医学界新聞

 

新春随想
2・0・0・0

「介護のあした」を考える

川渕孝一
(日本福祉大学教授)


 最近,信濃毎日新聞社編『介護のあした』(紀伊国屋書店)という本を読んだ。本当にわが国の介護のあしたは大丈夫なのだろうか。先の国会で行なわれた公的介護保険の議論を見るとますます将来が不安になる。安易に介護保険法案を2年前に成立させた「ツケ」が回ってきていると言える。本当に介護保険を導入すれば,要介護者は今よりも「Happy」になるのか。さらには,「家族介護」をめぐって無理心中や殺人事件まで起こっている中で果たして「介護の社会化」は実現できるのだろうか。
 本書はまさにこのテーマに挑んだ書と言える。
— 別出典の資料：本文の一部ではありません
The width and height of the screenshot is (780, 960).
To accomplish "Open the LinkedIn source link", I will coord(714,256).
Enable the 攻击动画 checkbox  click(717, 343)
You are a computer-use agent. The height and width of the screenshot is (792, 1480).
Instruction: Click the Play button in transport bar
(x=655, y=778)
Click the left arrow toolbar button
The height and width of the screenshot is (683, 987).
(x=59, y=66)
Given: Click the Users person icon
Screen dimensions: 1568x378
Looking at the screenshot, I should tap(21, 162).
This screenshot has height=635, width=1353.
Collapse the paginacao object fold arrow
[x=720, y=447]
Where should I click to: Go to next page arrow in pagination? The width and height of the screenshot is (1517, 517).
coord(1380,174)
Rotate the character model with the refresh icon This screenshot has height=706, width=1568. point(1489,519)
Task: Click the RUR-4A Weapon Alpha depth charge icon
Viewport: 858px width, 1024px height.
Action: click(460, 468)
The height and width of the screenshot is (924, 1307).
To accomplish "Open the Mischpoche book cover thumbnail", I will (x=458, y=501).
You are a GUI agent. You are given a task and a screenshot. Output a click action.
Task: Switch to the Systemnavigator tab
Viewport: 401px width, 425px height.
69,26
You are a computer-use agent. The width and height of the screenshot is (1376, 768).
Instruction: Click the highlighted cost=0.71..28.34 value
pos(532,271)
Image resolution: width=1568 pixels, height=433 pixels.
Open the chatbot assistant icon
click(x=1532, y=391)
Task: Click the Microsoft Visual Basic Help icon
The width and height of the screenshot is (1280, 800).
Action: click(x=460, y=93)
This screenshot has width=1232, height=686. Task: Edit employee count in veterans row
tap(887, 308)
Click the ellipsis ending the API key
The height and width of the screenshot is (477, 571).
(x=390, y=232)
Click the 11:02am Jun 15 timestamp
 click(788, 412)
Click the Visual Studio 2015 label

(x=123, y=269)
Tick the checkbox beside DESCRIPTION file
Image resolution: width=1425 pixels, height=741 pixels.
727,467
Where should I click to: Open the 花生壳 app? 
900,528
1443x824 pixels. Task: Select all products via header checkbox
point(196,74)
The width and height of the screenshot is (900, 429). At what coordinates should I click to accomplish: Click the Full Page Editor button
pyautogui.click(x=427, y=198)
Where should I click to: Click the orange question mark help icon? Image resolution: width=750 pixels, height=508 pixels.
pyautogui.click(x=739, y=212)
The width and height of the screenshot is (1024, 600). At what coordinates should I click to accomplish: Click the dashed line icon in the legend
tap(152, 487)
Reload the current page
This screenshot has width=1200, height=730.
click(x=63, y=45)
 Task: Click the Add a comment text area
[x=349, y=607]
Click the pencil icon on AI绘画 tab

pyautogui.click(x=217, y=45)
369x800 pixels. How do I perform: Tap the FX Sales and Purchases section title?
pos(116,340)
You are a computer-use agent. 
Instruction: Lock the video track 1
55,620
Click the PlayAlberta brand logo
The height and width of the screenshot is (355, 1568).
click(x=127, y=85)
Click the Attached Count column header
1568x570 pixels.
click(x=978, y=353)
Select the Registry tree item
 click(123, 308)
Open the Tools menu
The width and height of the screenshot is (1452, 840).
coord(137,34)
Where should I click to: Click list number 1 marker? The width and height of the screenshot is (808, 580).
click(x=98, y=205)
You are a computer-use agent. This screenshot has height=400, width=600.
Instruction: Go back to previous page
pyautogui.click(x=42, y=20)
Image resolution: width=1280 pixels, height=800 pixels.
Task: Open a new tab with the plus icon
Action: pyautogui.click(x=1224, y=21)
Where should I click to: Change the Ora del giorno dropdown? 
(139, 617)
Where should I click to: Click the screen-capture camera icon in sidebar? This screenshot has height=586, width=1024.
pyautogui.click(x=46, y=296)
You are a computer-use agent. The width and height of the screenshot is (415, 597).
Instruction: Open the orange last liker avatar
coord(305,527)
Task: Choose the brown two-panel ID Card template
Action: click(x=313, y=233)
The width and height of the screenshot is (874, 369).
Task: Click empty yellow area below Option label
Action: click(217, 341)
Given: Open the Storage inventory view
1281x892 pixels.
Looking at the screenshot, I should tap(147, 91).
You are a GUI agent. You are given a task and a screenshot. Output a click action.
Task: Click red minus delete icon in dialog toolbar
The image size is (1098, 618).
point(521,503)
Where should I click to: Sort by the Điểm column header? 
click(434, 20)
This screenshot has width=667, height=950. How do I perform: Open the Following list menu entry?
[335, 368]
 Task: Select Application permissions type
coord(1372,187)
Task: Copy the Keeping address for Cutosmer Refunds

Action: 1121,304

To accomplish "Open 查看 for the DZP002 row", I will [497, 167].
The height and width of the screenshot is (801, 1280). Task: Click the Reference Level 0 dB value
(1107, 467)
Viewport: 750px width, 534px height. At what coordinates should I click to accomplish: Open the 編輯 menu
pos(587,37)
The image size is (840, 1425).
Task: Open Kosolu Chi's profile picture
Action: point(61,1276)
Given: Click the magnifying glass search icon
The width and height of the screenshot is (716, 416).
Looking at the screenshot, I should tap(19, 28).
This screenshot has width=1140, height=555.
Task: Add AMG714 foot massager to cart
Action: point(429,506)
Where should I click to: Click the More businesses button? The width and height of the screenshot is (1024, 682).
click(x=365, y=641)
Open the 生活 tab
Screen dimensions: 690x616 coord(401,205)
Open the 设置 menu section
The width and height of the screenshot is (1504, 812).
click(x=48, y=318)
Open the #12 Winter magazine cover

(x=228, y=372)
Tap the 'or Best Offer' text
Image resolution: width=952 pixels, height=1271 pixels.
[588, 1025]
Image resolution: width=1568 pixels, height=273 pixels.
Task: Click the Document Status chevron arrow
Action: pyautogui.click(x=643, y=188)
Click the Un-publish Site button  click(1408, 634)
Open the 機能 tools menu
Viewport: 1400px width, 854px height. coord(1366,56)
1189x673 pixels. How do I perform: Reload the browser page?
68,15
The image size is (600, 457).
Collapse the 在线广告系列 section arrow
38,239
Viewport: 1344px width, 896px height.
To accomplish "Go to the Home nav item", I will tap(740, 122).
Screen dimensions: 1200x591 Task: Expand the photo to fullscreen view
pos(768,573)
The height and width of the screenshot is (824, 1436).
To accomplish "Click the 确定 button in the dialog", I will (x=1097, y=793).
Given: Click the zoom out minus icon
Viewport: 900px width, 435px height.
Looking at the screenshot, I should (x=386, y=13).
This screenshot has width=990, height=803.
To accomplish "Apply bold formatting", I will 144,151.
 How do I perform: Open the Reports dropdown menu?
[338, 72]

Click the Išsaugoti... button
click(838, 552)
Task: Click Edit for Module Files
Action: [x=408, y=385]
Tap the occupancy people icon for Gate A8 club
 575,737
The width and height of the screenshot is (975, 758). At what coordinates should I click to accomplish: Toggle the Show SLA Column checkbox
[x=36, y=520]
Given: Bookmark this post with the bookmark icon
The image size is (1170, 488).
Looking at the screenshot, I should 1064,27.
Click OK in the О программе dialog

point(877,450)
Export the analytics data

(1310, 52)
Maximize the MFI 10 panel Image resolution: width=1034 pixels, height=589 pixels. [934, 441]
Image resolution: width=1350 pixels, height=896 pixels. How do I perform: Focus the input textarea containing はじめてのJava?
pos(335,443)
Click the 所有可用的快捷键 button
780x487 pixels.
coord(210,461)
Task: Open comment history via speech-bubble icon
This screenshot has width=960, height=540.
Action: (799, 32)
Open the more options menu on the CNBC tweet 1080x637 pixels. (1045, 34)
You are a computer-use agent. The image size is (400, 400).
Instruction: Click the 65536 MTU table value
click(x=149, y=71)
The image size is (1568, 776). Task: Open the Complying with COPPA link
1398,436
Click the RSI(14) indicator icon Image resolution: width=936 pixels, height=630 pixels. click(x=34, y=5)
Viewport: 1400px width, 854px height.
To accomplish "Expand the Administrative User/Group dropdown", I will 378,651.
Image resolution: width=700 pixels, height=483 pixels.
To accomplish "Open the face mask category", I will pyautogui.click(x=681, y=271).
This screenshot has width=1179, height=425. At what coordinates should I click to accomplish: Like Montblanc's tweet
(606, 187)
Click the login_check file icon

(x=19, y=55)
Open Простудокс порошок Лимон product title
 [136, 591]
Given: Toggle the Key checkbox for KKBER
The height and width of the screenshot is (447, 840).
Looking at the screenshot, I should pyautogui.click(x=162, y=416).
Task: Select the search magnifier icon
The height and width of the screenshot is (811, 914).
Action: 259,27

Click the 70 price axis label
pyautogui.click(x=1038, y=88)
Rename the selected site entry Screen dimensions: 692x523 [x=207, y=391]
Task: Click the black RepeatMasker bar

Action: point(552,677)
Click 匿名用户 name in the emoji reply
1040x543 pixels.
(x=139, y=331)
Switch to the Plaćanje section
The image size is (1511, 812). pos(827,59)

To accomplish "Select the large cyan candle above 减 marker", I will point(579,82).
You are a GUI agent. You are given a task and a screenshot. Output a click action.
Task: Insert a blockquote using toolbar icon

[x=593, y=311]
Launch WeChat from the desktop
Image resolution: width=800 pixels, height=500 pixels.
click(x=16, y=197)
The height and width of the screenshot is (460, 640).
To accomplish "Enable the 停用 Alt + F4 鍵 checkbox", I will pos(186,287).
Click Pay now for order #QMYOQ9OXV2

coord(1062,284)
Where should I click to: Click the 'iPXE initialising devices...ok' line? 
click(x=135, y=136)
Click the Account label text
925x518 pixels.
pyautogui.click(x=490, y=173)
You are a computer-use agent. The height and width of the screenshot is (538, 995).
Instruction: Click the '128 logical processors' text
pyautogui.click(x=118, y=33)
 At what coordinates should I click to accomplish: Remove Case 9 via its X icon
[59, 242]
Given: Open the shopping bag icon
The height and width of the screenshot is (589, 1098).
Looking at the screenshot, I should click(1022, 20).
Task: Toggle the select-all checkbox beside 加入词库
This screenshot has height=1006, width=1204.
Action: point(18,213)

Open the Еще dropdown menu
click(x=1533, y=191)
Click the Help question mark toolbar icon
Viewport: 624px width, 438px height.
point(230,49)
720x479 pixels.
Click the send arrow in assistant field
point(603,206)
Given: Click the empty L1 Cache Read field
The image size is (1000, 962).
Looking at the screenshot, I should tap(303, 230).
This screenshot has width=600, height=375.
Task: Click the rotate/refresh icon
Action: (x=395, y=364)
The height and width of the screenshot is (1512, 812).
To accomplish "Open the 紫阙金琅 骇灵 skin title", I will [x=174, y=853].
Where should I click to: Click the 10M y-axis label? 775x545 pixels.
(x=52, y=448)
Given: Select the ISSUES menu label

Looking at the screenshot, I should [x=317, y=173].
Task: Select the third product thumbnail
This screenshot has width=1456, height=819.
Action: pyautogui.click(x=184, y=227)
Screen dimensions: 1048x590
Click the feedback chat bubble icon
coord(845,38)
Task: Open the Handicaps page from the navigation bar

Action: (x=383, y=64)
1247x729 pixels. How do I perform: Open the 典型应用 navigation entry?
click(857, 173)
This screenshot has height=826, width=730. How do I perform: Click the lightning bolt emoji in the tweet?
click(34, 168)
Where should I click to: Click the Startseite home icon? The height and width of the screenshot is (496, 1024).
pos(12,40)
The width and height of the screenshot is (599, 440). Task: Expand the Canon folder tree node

具体的には信濃毎日新聞が65回連載企画したものを柱に書籍化したものだが,本書を読んでみると「取材をふりかえって」にもある通り,30歳前後の介護体験のない記者たちの孤軍奮闘ぶりが強く感じ取れる。まさに1999年度新聞協会賞に値する書と言えるだろう。
 本書は全部で6部から成るが,全体を通じて感じたのは,「私自身,本当の長野を知らなかったなぁ」ということである。というのはわれわれ医療経済学者の世界では,長野県は1人当たりの老人医療費が全国一低く,他の都道府県が,「範とすべきである県」と考えていたからである。実際,長野県の老人医療費が低い要因として,(1)医療期間数・病床数・医師数とも少ない,(2)平均在院日数が全国最低,(3)自宅での死亡割合が全国最高,(4)65歳以上の単独世帯の割合が低い,(5)持ち家比率が高い,(6)65歳以上の就業者率が全国最高などの点が指摘されるが,これはあくまでも表面的なことでしかない。病院数や医師数が少ないことが果たしてよいことなのだろうか。これはひょっとすると,老人病院や介護スタッフが少ないため,家族介護や「嫁」の犠牲に頼らざるを得ないことを意味しているのではないだろうか。また,長野県民は健康で長生きし,入院してもすぐ家に帰り,亡くなる時は自宅でコロリと逝く,いわゆる「P・P・K」(ピン・ピン・コロリ)が徹底しているというが,本当に「満足いく最期(さいご)」をお年寄りは送っているのだろうか。また,その時の家族や「嫁」の胸中はいかに。
 物事にはすべて「光の部分」と「影の部分」があるわけで,本書はその双方にスポットをあてている。超高齢社会はもうそこまで来ている。今年の4月から導入される介護保険をきっかけに,老いも若きも今一度,「介護のあした」を考え直す時期にきたと言える。